→ **The task**
Of the lines in the data below, write out exactly those from the one holding "Screen dimensions: 1280x800" through the one holding "You are a computer-use agent. The", both included.
:: Material provided ::
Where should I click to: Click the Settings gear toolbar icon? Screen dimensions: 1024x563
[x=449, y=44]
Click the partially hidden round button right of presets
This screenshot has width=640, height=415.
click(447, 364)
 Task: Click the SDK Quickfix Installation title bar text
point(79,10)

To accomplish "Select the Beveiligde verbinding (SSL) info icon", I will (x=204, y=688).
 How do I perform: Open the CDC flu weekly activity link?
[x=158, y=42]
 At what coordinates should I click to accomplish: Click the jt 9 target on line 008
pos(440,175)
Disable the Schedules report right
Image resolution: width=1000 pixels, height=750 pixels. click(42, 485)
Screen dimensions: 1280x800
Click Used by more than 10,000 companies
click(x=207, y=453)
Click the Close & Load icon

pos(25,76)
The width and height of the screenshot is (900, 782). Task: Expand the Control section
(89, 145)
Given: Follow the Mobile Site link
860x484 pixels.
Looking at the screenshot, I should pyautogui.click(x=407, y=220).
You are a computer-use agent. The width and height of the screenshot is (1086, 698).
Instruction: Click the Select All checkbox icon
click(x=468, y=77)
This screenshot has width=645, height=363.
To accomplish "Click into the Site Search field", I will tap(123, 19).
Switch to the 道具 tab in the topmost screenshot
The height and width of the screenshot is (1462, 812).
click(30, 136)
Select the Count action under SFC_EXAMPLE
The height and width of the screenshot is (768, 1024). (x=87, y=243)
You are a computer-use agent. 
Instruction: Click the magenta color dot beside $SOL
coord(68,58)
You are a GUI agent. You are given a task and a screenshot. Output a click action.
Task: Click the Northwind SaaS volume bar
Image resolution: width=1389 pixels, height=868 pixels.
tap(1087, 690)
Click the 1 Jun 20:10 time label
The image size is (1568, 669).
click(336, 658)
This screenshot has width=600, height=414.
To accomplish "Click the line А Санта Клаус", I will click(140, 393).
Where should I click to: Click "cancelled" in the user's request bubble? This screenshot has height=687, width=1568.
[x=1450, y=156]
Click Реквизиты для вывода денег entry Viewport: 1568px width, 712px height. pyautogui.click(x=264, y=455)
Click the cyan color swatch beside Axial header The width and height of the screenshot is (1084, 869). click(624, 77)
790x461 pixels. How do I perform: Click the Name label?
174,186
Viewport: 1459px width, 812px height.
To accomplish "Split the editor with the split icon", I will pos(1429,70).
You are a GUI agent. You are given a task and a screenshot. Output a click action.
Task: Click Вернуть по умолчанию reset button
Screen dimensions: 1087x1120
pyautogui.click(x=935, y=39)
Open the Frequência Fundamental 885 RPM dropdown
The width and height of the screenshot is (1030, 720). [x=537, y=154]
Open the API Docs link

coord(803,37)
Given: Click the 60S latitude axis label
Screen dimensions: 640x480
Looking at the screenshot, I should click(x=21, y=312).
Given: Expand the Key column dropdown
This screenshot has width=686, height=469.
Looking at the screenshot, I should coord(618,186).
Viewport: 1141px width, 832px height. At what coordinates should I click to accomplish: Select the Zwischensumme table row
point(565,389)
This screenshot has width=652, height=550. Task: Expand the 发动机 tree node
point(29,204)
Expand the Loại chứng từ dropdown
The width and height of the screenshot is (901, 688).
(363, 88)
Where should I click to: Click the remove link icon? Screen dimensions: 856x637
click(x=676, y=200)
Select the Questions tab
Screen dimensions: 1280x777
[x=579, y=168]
:::
→ **Response to the task**
Screen dimensions: 1280x800
Click Used by more than 10,000 companies
click(x=207, y=453)
Click the Close & Load icon

pos(25,76)
The width and height of the screenshot is (900, 782). Task: Expand the Control section
(89, 145)
Given: Follow the Mobile Site link
860x484 pixels.
Looking at the screenshot, I should pyautogui.click(x=407, y=220).
You are a computer-use agent. The width and height of the screenshot is (1086, 698).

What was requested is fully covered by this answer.